Die verborgenen Geschichten namenloser Frauen in der Bibel

Unsichtbare Heldinnen

Manche Frauen spielen in der Bibel zwar eine bedeutende Rolle, doch Namen erfährt man teilweise nicht. Die Theologin Claudia Sticher untersucht das Phänomen namenloser Frauen in der Bibel. Sie hat eine Theorie dafür.

Symbolbild Eine Frau liest in der Bibel / © shine.graphics (shutterstock)
Symbolbild Eine Frau liest in der Bibel / © shine.graphics ( shutterstock )

DOMRADIO.DE: Wenn eine Frau in der Bibel vorkommt und keinen Namen hat, liegt das dann daran, dass sie weniger wichtig ist oder in der Hierarchie des damaligen Lebens weit unten angeordnet ist?

Dr. Claudia Sticher (Beauftrage für biblische und theologische Bildung, theologische Grundsatzfragen und Bibelpastoral im Bistum Mainz): In jedem Fall war das meine und unsere erste Idee, als wir angefangen haben, nach diesen Frauen zu fahnden. Und oft stimmt das auch.

DOMRADIO.DE: Aber nicht immer?

Eine aufgeschlagene Bibel und eine Kerze / © shine.graphics (shutterstock)
Eine aufgeschlagene Bibel und eine Kerze / © shine.graphics ( shutterstock )

Sticher: Genau. Es gibt diese Frauen, die einfach nur als "die Tochter von", "die Frau von" oder vielleicht auch "die Magd von" genannt werden. Dann aber dachte ich, vielleicht muss man noch ein bisschen gründlicher forschen. So habe ich ausgerechnet im Johannesevangelium eine ganz interessante Spur entdeckt. Dort gibt es eine ganz wichtige Frau, die Mutter Jesu.

Wir dürfen mit guten Gründen davon ausgehen, dass deren Name ja bekannt war. Aber im ganzen Johannesevangelium wird sie niemals mit ihrem Namen genannt, sondern immer als "die Mutter Jesu" bezeichnet.

Das fand ich interessant, denn das ist eine Frau, von der man auf keinen Fall sagen kann, dass ihr in der Heiligen Schrift keine Bedeutung zukommt.

DOMRADIO.DE: Haben Sie denn auch herausgefunden, woran das liegen könnte? 

Sticher: Eine Ahnung oder eine Spur, die mir zumindest sehr plausibel erscheint und die auch weiterführt, ist folgende. In dem Moment, wo ich einer Person, einer Figur in der Schrift oder in anderen Büchern der Literatur keinen Namen gebe, halte ich das eventuell auch offener für Möglichkeiten, mich zu identifizieren oder Anknüpfungspunkte zu finden.

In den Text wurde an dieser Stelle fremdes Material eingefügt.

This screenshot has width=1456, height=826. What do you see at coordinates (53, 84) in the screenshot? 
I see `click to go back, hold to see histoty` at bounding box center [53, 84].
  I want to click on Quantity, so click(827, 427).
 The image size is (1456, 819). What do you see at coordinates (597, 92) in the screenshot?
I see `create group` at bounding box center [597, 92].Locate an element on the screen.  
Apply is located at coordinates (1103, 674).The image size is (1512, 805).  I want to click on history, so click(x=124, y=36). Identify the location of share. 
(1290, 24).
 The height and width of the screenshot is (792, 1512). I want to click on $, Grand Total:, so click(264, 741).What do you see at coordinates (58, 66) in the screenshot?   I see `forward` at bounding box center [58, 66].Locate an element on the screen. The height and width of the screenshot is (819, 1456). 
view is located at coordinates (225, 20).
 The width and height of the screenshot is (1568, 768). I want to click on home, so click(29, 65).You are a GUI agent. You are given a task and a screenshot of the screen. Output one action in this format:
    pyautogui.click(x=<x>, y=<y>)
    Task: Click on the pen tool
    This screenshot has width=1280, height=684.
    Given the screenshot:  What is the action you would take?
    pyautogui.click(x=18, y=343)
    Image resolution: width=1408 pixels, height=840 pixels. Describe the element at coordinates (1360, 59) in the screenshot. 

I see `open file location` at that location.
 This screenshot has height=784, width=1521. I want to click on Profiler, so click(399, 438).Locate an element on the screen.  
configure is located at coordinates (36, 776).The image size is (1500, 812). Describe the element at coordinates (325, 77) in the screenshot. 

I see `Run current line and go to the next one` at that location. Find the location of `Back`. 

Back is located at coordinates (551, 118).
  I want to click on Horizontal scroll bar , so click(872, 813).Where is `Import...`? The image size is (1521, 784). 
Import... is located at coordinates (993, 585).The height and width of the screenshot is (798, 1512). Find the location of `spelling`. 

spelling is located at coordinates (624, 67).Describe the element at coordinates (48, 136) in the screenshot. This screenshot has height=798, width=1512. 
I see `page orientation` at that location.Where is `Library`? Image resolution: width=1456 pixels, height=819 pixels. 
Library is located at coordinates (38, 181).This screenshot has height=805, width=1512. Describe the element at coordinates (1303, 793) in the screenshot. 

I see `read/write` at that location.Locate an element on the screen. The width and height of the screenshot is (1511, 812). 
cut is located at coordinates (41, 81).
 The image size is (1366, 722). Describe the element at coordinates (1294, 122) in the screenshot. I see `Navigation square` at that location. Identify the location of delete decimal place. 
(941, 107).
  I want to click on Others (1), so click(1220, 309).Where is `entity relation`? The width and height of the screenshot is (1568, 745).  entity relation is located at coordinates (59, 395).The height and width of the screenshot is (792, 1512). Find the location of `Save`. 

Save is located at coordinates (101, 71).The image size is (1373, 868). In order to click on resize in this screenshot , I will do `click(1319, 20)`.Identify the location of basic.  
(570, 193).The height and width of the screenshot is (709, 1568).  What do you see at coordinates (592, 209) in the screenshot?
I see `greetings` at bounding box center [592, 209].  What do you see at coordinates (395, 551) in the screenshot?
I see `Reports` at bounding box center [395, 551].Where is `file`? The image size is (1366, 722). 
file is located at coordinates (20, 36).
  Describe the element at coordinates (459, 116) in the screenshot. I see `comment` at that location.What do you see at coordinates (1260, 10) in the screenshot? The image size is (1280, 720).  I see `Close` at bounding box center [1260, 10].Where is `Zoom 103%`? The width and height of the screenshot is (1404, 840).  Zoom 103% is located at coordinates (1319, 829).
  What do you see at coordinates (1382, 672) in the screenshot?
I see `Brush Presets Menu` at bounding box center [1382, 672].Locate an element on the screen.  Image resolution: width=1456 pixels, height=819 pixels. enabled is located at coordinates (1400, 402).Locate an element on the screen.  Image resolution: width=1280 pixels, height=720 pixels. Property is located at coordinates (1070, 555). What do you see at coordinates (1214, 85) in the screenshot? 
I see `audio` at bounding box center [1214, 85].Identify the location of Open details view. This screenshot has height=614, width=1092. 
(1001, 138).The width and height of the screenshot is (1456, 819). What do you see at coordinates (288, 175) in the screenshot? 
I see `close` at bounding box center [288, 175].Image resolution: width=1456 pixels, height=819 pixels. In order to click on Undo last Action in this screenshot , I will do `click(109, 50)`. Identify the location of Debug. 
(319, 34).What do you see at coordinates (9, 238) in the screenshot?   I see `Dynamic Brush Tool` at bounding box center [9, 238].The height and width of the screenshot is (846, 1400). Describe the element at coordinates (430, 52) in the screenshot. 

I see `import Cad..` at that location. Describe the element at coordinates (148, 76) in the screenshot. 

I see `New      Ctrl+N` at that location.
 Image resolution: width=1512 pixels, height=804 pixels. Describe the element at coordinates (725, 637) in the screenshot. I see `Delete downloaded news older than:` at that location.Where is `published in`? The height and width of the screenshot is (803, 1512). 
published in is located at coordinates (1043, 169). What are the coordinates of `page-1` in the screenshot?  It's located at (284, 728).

Es ist für uns ja immer eine wichtige Frage: Wie komme ich denn mit diesem Abstand von vielen Jahrhunderten in den Text hinein? Wann bin ich denn vielleicht auch angesprochen? Das Johannesevangelium ist da ein gutes Beispiel.

Es gibt da die Mutter Jesu, die keinen Namen hat und alles andere als bedeutungslos ist

Es gibt dann noch eine männliche Figur, nämlich den Jünger, den Jesus liebte. Auch er hat keinen Namen. Es könnte sein, dass es für uns Lesende durch alle Zeiten hindurch eine Einladung ist. Vielleicht sind wir ja hin und wieder wenigstens ein kleines Stück dieser Jünger, diese Jüngerin, die Jesus liebt. Und dann können wir unsere Geschichte in diesem Text wiederfinden oder uns diesem Text anvertrauen.

DOMRADIO.DE: Sie haben als Alttestamentlerin auch einen entsprechenden Blick auf diese Texte geworfen. Was denken Sie, haben denn die Schreiber damit bezweckt, wenn sie die Namen hier weggelassen haben?

Sticher: Teilweise ist es dieses allererste Vorverständnis, dass man die Geschichte eines berühmten Mannes erzählen will. Wenn man sich beispielsweise das Buch Hiob, der leidende Gerechte, anschaut. Da taucht auch seine Frau in wenigen Versen auf. Die heißt dann einfach nur "seine Frau" oder "die Frau des Hiob".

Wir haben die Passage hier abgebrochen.